Si cela fait plus de 40 ans que vous êtes fonctionnaire dans l’administration française, que vous vous sentez aigri(e), agressé(e) par les citoyens et surmené(e), “C’est mon choix” vous invite à témoigner aux côtés d’Evelyne Thomas. (si ré mi fa# si, si me dit Maxime)
Je pense que l’on en rigolerait beaucoup : un plateau spécial c’est mon choix avec 80% de l’administration française, au stade de France ! Je ne dis pas que toutes les personnes travaillant dans l’administration sont comme je vais le décrire ci dessous, mais de ce que j’ai pu voir jusqu’à présent, c’est kif kif …

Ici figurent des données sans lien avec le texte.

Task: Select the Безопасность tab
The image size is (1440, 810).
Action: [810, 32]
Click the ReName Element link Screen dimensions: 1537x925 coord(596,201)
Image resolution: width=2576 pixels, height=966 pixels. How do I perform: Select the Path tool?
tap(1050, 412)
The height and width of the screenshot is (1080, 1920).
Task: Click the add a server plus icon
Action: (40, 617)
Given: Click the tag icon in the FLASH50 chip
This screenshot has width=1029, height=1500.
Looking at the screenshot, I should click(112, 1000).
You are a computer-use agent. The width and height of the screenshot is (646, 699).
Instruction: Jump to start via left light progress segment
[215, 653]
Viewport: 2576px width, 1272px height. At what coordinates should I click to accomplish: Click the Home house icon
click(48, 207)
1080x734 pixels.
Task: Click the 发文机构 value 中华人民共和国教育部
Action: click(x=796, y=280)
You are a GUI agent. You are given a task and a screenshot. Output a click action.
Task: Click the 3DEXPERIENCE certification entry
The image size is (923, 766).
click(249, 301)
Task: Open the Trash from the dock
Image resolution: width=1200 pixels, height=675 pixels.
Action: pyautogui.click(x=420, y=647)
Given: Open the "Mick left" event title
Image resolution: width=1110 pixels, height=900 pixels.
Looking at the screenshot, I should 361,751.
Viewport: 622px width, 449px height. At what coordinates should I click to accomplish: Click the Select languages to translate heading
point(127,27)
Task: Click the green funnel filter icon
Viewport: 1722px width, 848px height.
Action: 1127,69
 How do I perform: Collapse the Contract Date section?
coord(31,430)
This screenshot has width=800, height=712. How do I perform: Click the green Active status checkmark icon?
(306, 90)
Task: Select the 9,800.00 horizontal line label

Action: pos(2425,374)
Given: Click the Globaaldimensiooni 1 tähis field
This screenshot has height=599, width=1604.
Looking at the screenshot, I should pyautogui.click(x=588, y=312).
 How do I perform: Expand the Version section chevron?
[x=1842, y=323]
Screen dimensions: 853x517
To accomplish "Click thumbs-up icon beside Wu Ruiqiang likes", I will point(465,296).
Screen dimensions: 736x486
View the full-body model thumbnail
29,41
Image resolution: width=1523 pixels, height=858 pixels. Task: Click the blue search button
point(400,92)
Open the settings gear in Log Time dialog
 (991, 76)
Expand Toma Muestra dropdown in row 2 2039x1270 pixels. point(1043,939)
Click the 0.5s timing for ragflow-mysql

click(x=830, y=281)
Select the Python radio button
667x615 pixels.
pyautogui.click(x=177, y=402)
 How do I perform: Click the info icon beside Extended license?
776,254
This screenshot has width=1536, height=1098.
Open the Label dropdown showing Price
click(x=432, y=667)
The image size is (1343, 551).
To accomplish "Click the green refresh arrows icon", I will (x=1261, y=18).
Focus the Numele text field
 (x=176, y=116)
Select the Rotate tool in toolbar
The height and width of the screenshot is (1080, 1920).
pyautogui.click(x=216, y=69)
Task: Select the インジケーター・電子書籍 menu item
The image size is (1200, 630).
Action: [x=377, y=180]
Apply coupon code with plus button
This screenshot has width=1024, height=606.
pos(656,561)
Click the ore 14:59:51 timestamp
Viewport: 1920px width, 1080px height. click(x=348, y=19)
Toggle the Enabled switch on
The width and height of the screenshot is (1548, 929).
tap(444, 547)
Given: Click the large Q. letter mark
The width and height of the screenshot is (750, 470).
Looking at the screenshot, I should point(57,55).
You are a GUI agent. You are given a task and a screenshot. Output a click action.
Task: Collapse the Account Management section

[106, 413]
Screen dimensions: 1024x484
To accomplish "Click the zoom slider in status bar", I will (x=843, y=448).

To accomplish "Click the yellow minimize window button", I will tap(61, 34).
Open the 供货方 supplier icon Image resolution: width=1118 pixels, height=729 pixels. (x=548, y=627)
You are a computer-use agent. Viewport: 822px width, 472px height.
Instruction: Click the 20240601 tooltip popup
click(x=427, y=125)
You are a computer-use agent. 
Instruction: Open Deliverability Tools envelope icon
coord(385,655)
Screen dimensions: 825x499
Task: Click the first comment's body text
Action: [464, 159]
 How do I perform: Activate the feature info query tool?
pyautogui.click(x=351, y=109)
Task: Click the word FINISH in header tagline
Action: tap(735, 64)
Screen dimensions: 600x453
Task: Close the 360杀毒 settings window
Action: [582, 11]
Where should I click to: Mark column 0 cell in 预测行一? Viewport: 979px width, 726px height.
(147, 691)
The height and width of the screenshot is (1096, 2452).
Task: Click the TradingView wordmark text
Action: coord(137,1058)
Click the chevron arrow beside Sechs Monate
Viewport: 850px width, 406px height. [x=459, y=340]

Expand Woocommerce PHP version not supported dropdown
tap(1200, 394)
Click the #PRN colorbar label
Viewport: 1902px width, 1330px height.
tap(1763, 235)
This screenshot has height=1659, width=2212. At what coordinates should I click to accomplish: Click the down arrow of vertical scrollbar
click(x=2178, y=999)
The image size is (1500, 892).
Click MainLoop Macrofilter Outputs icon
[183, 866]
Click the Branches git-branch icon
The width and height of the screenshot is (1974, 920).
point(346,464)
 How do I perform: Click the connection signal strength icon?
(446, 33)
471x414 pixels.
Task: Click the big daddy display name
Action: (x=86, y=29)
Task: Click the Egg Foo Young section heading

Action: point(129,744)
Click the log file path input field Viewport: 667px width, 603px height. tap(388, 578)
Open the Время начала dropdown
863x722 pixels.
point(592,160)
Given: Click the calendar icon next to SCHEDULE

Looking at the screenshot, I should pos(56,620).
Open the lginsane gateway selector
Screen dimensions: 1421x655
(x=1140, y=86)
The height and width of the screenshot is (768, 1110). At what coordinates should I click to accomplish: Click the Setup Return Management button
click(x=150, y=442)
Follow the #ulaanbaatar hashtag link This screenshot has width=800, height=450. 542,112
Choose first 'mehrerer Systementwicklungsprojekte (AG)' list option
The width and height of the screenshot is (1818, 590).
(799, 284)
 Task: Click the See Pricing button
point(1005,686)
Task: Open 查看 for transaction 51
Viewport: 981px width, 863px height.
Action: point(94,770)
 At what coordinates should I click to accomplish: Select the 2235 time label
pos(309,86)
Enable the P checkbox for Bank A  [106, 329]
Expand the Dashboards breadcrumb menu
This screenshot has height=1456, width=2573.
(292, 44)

1. Premier exemple : la préfecture
Vous avez un papier super important à faire faire, vous voulez retirer votre permis avant de partir en vacances, mais pas de chance vous travaillez, et les horaires de la préfecture sont strictement inclus dans les votres. C’est normal !
Vous ferez avec, vous prendrez une journée de congé, ou vous demanderez à votre patron de sortir un peu plus tôt (càd 14h45). Mais arrivé là bas, il s’avère que les trois personnes qui sont censées gérer le service sont parties toutes trois prendre un café en même temps (bien sûr c’est la 4ème pause café de l’après midi, et il n’est que 15h00). Une des personnes revient miraculeusement devant son bureau (c’était pour chercher quelque chose dans son sac en fait), mais manque de pot, c’est déjà 15h10 et elle vous dit qu’il faudra revenir le lendemain car ils vont commencer à fermer, étant donné que l’horaire de fermeture est à 15h30.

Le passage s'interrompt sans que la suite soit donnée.